The Golden Rule of Stop Placement
Your stop-loss goes at the price where your trade idea is no longer valid. If you bought because price bounced off support at 1.0800, your stop goes below that support, say at 1.0780. If price trades below 1.0780, the support has broken and your reason for being in the trade no longer exists.
Method 1: Structural Stop (S/R Based)
Place the stop just beyond the nearest significant support (for longs) or resistance (for shorts):
- Long trade: Stop a few pips below the support level or swing low that defines your setup.
- Short trade: Stop a few pips above the resistance level or swing high.
- "A few pips": 5-10 pips beyond the level for majors. This gives room for wicks that test the level without actually breaking it.
Method 2: ATR-Based Stop
Use the Average True Range to set a stop that accounts for normal market volatility:
- Calculate ATR for the current timeframe (typically 14-period)
- Place stop at 1.5x ATR from entry
- This adapts automatically: wider stops in volatile markets, tighter in calm markets
H4 ATR on EUR/USD = 35 pips
1.5x ATR = 52 pips
You buy at 1.0850. Stop at 1.0850 - 0.0052 = 1.0798
Method 3: Candle-Based Stop
Place the stop below/above the signal candle that triggered your entry:
- Bullish engulfing at support: Stop below the low of the engulfing candle.
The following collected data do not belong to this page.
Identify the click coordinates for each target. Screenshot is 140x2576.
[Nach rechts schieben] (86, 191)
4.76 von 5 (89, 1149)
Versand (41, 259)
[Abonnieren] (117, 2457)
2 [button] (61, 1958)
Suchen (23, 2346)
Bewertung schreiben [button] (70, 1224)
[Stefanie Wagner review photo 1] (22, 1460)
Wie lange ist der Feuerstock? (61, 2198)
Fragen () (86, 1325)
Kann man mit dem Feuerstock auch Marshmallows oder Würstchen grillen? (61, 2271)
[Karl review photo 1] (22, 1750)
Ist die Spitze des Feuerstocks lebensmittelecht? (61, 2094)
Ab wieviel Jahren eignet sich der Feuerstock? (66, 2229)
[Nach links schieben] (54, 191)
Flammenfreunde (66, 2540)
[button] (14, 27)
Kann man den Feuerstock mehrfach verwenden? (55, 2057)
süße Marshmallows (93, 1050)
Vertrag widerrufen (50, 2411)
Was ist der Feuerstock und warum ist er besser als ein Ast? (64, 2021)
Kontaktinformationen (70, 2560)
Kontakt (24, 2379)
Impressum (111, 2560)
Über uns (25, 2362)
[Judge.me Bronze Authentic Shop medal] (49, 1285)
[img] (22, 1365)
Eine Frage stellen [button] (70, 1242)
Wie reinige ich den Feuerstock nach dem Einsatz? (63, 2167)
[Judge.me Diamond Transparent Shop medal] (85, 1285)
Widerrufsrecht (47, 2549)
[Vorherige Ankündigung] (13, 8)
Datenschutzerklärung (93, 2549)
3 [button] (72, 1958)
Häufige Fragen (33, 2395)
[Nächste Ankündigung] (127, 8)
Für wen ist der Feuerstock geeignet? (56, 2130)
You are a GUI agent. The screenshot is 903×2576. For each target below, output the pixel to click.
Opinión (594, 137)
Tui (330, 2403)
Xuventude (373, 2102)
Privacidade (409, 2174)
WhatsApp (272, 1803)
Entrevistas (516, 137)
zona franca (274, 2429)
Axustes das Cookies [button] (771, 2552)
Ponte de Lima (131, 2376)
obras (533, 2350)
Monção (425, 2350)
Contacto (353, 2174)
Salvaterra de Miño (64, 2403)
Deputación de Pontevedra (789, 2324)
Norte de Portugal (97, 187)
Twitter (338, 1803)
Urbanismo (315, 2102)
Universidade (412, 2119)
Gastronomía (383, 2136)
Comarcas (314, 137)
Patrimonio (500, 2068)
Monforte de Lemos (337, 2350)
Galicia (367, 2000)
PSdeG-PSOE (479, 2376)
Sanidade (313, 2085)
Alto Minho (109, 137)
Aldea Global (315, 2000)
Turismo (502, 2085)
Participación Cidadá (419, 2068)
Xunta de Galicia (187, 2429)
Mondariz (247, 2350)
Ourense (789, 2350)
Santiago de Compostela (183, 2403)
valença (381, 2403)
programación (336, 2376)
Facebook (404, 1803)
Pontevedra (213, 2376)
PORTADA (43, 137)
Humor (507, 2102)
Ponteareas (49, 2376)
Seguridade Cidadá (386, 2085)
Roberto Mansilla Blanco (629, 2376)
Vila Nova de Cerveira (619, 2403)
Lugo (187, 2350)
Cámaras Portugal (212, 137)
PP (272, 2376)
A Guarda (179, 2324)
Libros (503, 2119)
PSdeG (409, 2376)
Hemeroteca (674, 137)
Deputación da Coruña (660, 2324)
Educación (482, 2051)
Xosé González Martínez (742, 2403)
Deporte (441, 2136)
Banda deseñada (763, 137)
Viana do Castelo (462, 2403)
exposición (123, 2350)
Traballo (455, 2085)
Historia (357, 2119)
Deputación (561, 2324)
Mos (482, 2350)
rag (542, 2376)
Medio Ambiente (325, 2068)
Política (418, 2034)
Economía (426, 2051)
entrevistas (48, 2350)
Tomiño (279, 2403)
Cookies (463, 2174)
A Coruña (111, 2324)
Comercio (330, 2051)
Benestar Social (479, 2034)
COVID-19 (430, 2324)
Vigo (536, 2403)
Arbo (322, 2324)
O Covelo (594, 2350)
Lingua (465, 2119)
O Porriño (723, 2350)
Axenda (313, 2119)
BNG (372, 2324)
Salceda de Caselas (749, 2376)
- Bearish pin bar at resistance: Stop above the high of the pin bar.
This is the tightest stop method, giving the best RR, but also the most likely to get hit by normal price noise.
The Wrong Way to Set a Stop
Never set a stop based on how much money you're willing to lose. "I'll put my stop 15 pips away because that's $150 on 1 lot" is backwards. If the support level is 40 pips below your entry, a 15-pip stop will get hit by normal market noise, turning a valid trade idea into a loss.
Instead: place the stop where it belongs (40 pips below), then calculate lot size so that 40-pip loss equals your risk amount ($150). The formula from Lesson 7-3 handles this automatically.
1. Find the technical level where your idea is invalid
2. Add a small buffer (5-10 pips or wicks)
3. That's your stop distance
4. Calculate lot size: risk $ / (stop pips x pip value)
5. If the lot size is too small to be meaningful, skip the trade
Key Takeaways
- • Place stops where your trade idea is INVALIDATED, not based on a dollar amount.
- • Method 1: Below/above the nearest S/R level (structural stop).
- • Method 2: 1.5x ATR from entry (volatility-based stop).
- • Then calculate lot size to fit the stop within your risk %. Never the other way around.